━━ Article ━━

6 Explaining Away Counterexamples

In this section, we will discuss to which extent the proposed bifurcation of the problem of algorithmic fairness into the two sub-problems of predictive and allocative fairness allows us to resolve or explain away counterexamples to some widely discussed criteria of algorithmic fairness.

Recall that by stating that none of the proposed constraints capture the notion of moral permissibility adequately, we meant that none of the constraints provides a necessary and sufficient condition for the moral permissibility of a given algorithmic decision system. More precisely, this means that for each of the criteria, we can either show that it is not a necessary condition of moral permissibility, by providing a counterexample of an algorithmic decision system that is morally permissible, but which does not satisfy the constraint in question, or we can show that it is not a sufficient condition of moral permissibility, by providing a counterexample of an algorithmic decision system that is not morally permissible, but which satisfies the constraint. In the case of some proposed fairness criteria, both types of counterexamples can be constructed.

While the bifurcation of fairness notions will certainly not be able to completely resolve the issue that many fairness constraints face plausible counterexamples, it may provide an explanation for why, despite the existence of a multitude of plausible fairness constraints, it seems that it is relatively easy to construct tenacious counterexamples for each of them. This is so because the constraints were implicitly intended to simultaneously play two distinct and incompatible roles, namely to act as a fairness constraint on predictions and as a fairness constraint on decisions. As argued above, predictions and decisions are subject to different normative constraints. Consequently, applying a fairness constraint that is plausible for predictions to decisions, or vice versa, will in most cases conflict with our moral judgment. This, in turn, means that we have a simple recipe for constructing counterexamples. We only need to figure out whether a given constraint is intuitively plausible for predictions or decisions, and then construct an example in which we apply the constraint to the other.

A second potential explanation can be made with regard to allocative fairness. As argued above, allocative algorithmic fairness constraints should be indexed by goods, since for different goods different distributive principles hold. This means that an allocative fairness constraint that is plausible for an algorithmic decision system that allocates one good might not be plausible for an algorithmic decision system that allocates a different good. So, a second recipe for constructing counterexamples to fairness constraints is to apply an allocative fairness constraint to an algorithmic decision system that is used for a good that is subject to a different distributive principle than the one corresponding to the fairness constraint.

So, our claim is that if the scope of a given fairness constraint is restricted according to the bifurcation of fairness problems proposed above, many counterexamples will lose their argumentative force. It would be tedious to check for every alleged counterexample whether the above pair of explanations can in fact rebut it, and it would be impossible to show more generally that we can do so for every conceivable counterexample. To illustrate the point, however, we can look at a number of prominent counterexamples in order to see whether the explanations are any good.

Let us first consider the fairness criterion statistical parity, which requires that the members of different protected groups be equally likely to receive a certain algorithmic outcome, or, in other words, that the algorithmic outcome ought to be statistically independent of the protected characteristic. Statistical parity was criticized as a formal algorithmic fairness criterion in a number of ways. Hardt et al. (2016), for instance, argue that statistical parity is too strict a requirement for fairness. Their argument is based on the observation that whenever there is a correlation between the target variable and the protected characteristic, a perfect predictor, that is, a predictive model which predicts the target variable with perfect accuracy, will not satisfy statistical parity. If one assumes that perfectly accurate predictions are always morally permissible, it follows that statistical parity is not a necessary condition for fairness. The example they mention to illustrate this argument is credit lending. Imagine a predictive model which predicts with perfect accuracy whether an applicant will default on a loan or not. It would not be reasonable, Hardt et al. contend, to consider this model discriminatory and hence unfair, even if the proportion of positive predictions were slightly different for loan applicants of different ethnicities.

━━━

• _Given exercise_
In the passage on algorithmic fairness, what example do Hardt et al. use to illustrate their argument against statistical parity? The rows are unrelated to the passage on algorithmic fairness.

━━ Material provided ━━

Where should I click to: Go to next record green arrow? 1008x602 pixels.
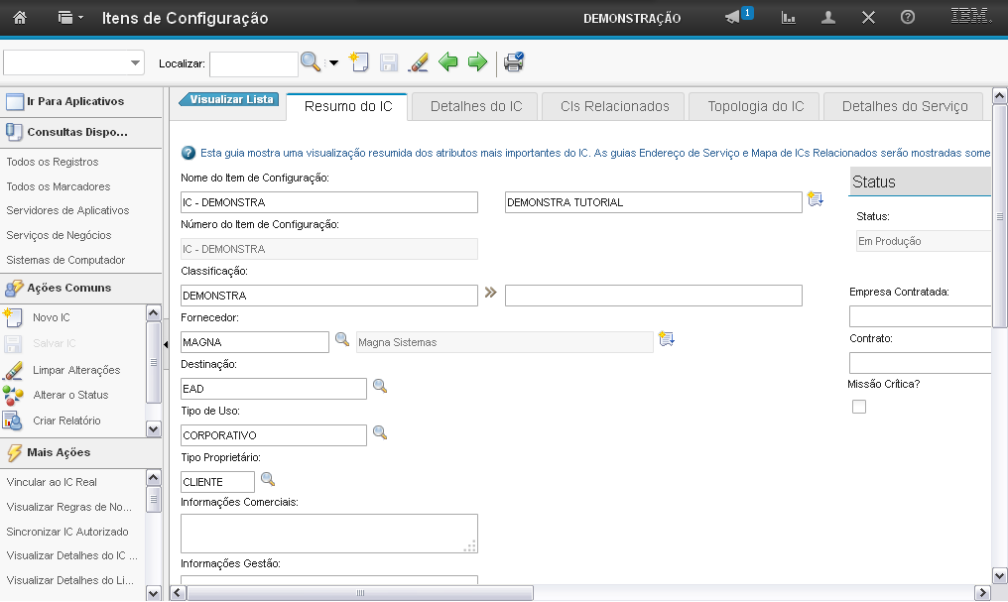click(478, 62)
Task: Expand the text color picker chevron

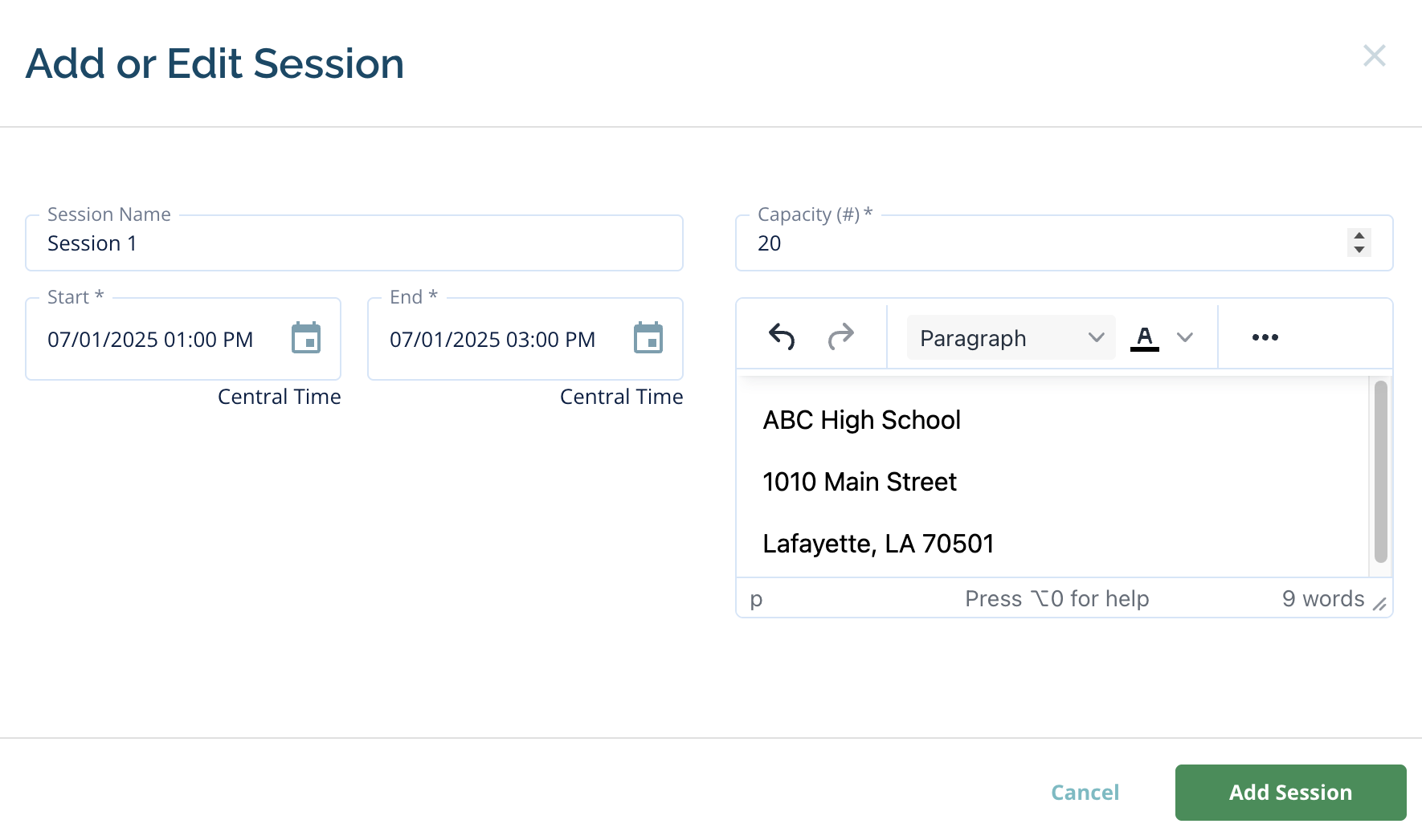Action: pos(1185,337)
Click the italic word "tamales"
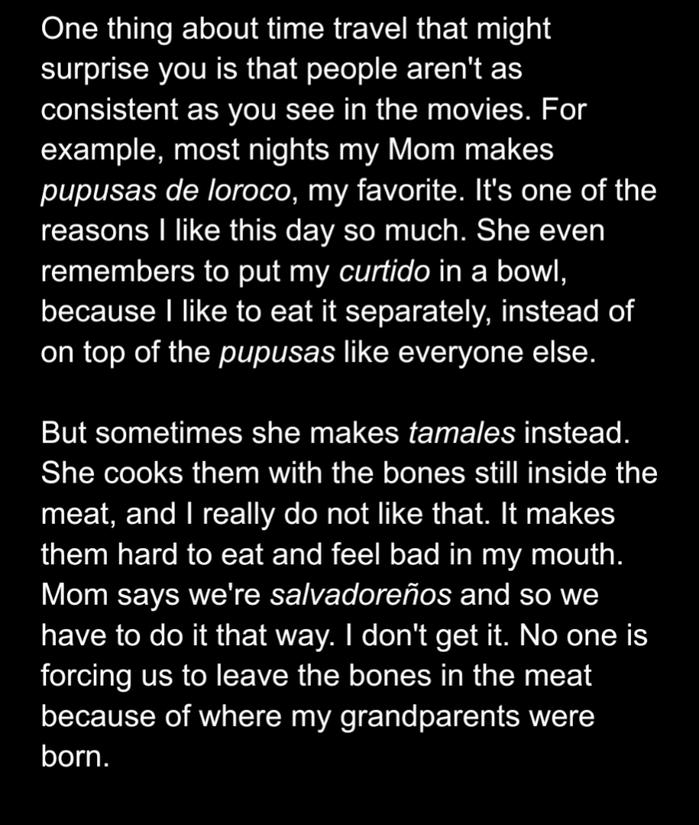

━━━

• _Expected answer_
Credit lending.